The first time I ever saw a Wal-Mart I was a grad student getting my MBA down in Tallahassee, FL. One opened up down the road from my apartment and I was immediately taken by the big bright stores with lots of stuff and what seemed to be pretty low prices. In class I learned the secrets to Wal-Mart’s success in its niche of “Always low prices”. It demanded efficiencies from its suppliers. It became fanatical about using information technology to optimize its sourcing and distribution channels. It paid its employees the community average or sometimes slightly more, but never significantly so. And of course the company benefited tremendously from scale. At the end of the day Wal-Mart became a spectacular success because it provided the goods people wanted at the lowest prices possible.
Thus began a two decade long love affair with Wal-Mart. For most of the last twenty years I’ve spent most of my shopping dollars, particularly food, but other items as well, at Wal-Mart. It helped that, as I hate to shop, I could go there and get pretty much everything I needed in one place, from apple juice to socks to those little trees you put in your car to make it smell good.
I remember around 2003 when a friend of mine got married in Key West. I went to Wal-Mart and purchased a pair of those mesh shoes with the rubber sole that you could wear in the ocean. They cost about $7.95. I remember how amazed I was that they could manufacture that pair of shoes in China, label them, ship them across the ocean, transport them to my store where people would receive them, inventory them, display them and eventually charge me for them, and do so at a profit! Even if they paid their workers in China a penny a day I still didn’t see how they could do all of those things and still make a profit.

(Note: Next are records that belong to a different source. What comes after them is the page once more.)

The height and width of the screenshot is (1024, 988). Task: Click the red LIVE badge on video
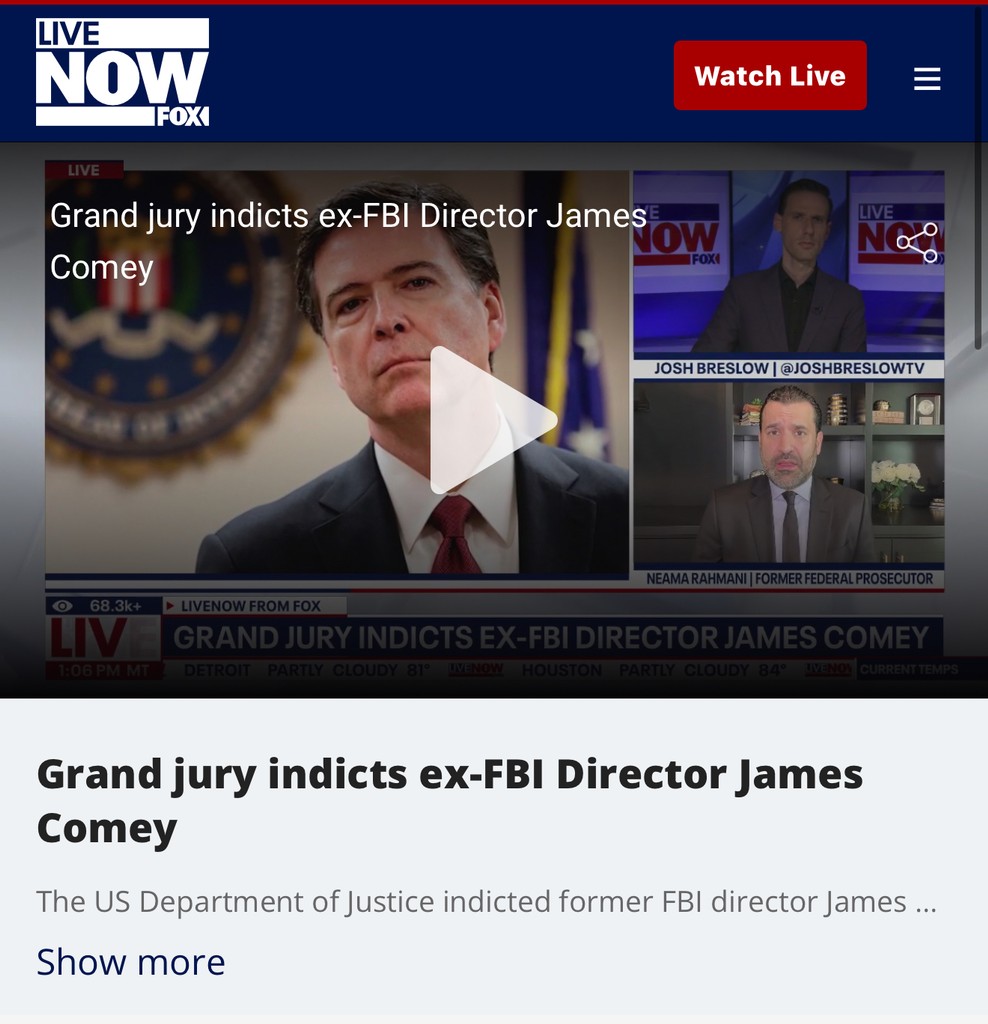(84, 170)
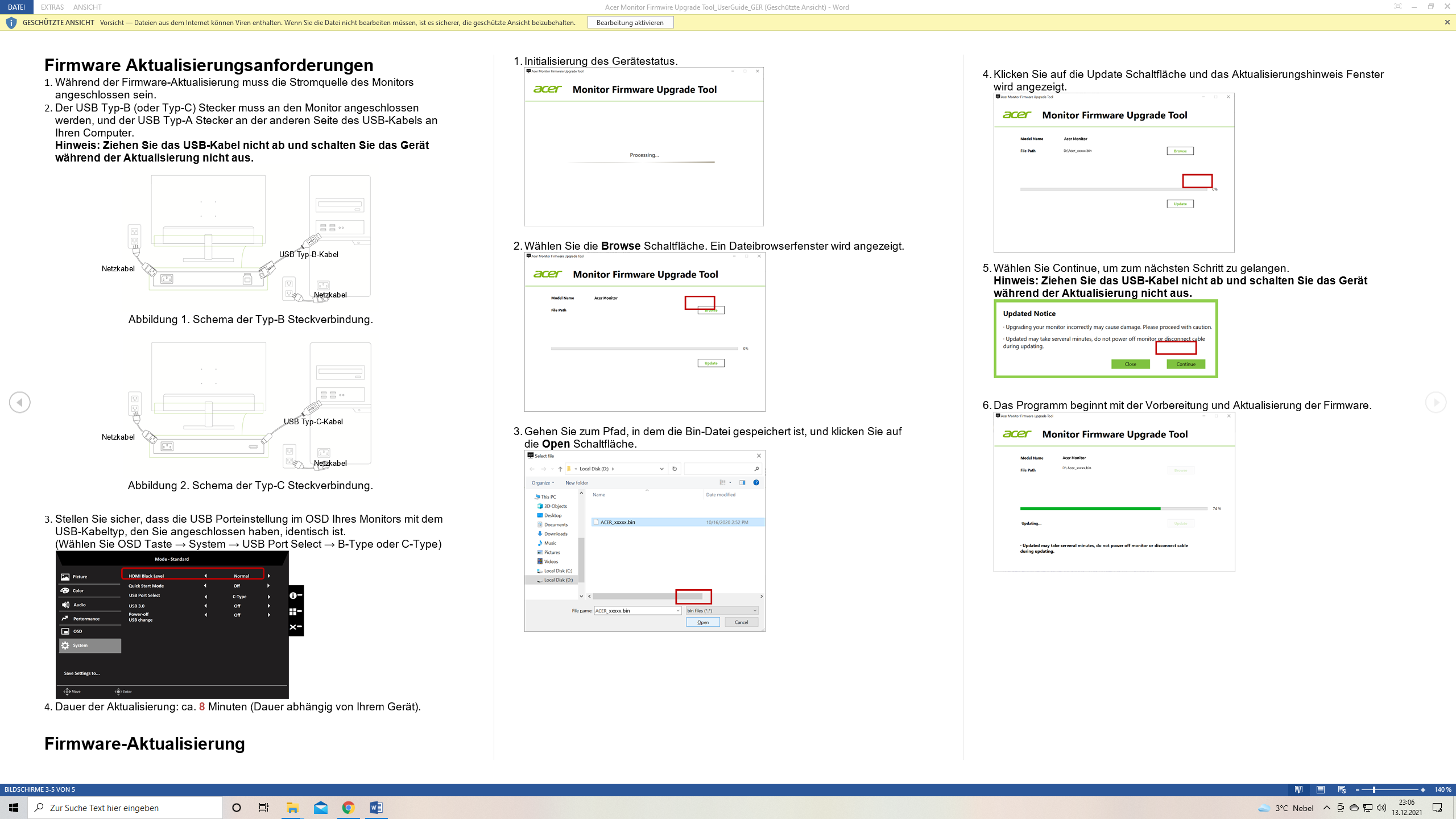Open Google Chrome from taskbar
Viewport: 1456px width, 819px height.
click(x=348, y=808)
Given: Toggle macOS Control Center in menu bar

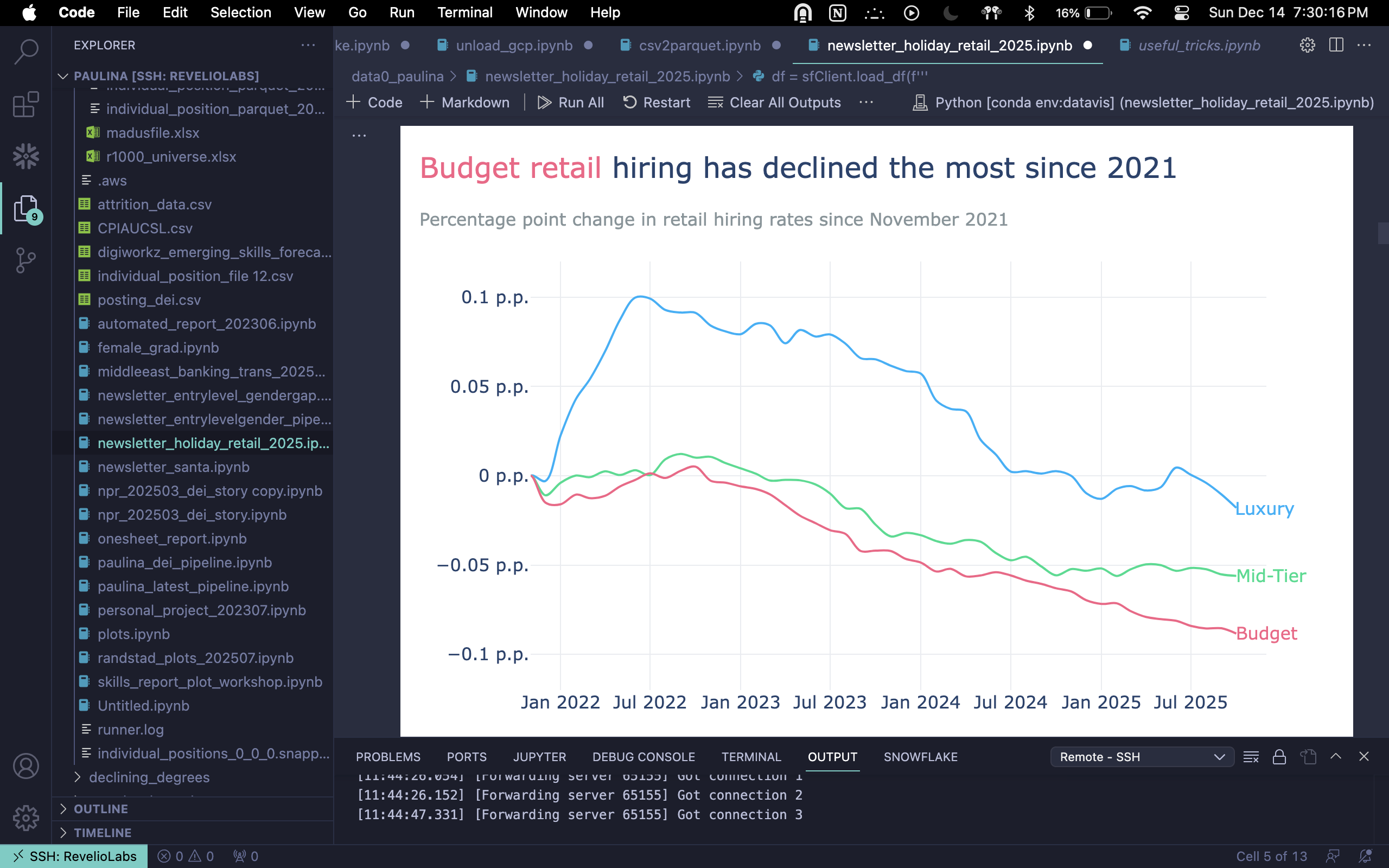Looking at the screenshot, I should [x=1181, y=12].
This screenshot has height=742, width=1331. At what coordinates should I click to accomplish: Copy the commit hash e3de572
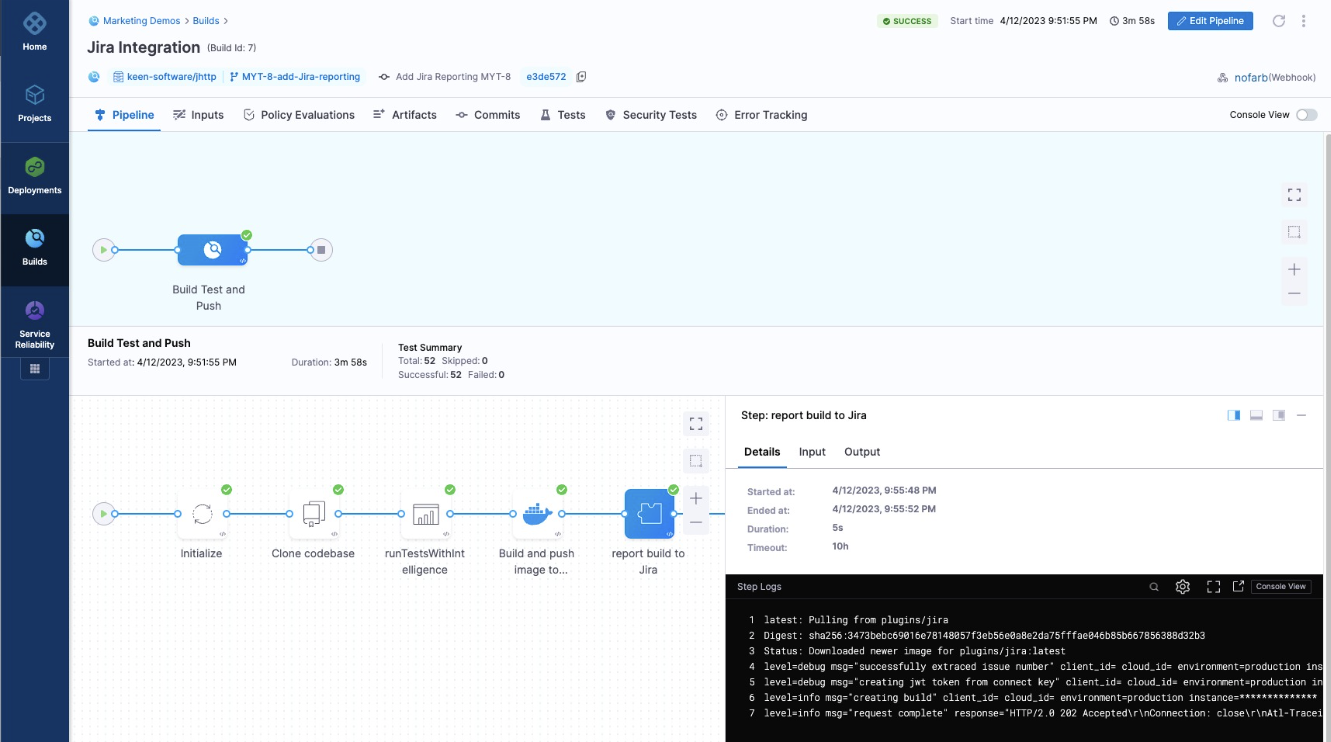click(581, 77)
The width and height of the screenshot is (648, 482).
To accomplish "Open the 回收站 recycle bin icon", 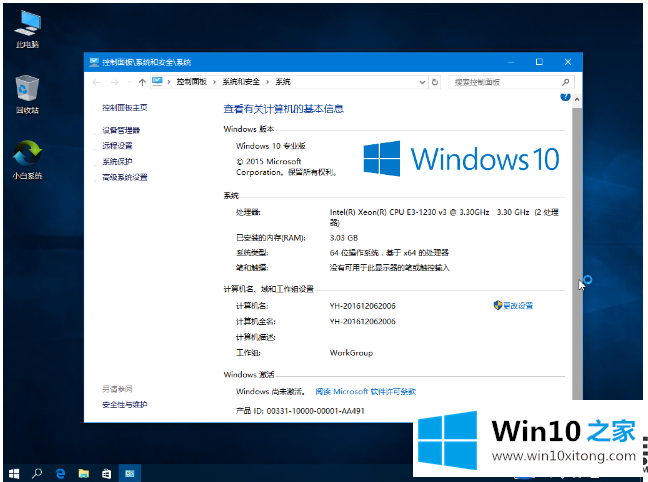I will point(27,90).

When my love affair with Wal-Mart began the company had 1,500 stores mostly serving rural communities across the country and generated about $25 billion a year in sales. Today they have 10,000 stores around the world and generate half a trillion dollars in revenue annually.
Like it or not, Wal-Mart has changed the face of American retail. By using the best of the free market the company has saved Americans hundreds of billions of dollars over its lifetime, savings that they might have used to can use to provide more food to their children, to give to charity to buy their kid a computer for college, or just buy another flat screen TV. By any definition Wal-Mart is an American success story.
Unfortunately however, my love affair with Wal-Mart is fading… and fast. The first injury to the relationship was when the company supported ObamaCare in an effort to increase pressure on its smaller competitors. The second was when they supported the taxing of online sales. Since those two events I’ve reduced the money I spend in Wal-Mart by well over 50%. Now I’m beginning to wonder if I need to redirect most of what’s left. According to Bloomberg, the company is considering supporting the Obama administration’s move to raise the minimum wage. While Wal-Mart knows that it would incur higher wage costs, it also knows that because of its size and efficiency it can better weather the increase than most of its competitors.
And that’s the problem. If Wal-Mart wants to raise the wages of its employees, it has every right to do so and most people would applaud it in the process. Indeed that is the route the Gap and Costco have chosen. But alas, that is not the route Wal-Mart seems to be taking. (They supported an increase back in 2007 as well.) Instead the company is seeking to use to use the power of government to tilt the marketplace in its favor. It wants to use the government to force higher costs on its smaller, less efficient competitors. Essentially it wants the government to put its competitors at a competitive disadvantage.
This is the worst of capitalism – crony capitalism – when businesses use government to harm competitors or keep them at bay. Whether it’s Obamacare or a minimum wage increase or restaurants seeking to keep food trucks off the streets, it’s not only the competitors who lose, it’s the consumers and the market itself. Had Sears or K-Mart used the power of government to strangle baby Wal-Mart in its crib the company would not today be the largest retailer in the world. If AT&T had succeed in defending its government sanctioned monopoly and keeping MCI and other startup telephone companies at bay for another 100 years do you think we’d have iPhones, Netflix, or fixed price wireless plans? No. Of course not. The marketplace survives and thrives the less government intervenes. Wal-Mart of all companies should understand this.
By getting into bed with government Wal-Mart is repudiating the very thing that allowed it to prosper in the first place – the free market. Now that the company has used that free market to become the 800 lb gorilla in the retail marketplace it has repeatedly sought to harness the power of government to keep potential rivals from enjoying the same opportunity. Crony capitalism is the most despicable form of capitalism because it hides behind the mask of free markets. Thankfully however crony capitalism usually fails because the propped up company often becomes fat and lazy and forgets how to compete. If Wal-Mart wants to betray free markets, so be it, I just hope it’s not too long before the markets decide to strike back.
It is a shame we had to lose K-mart because of these tactics!!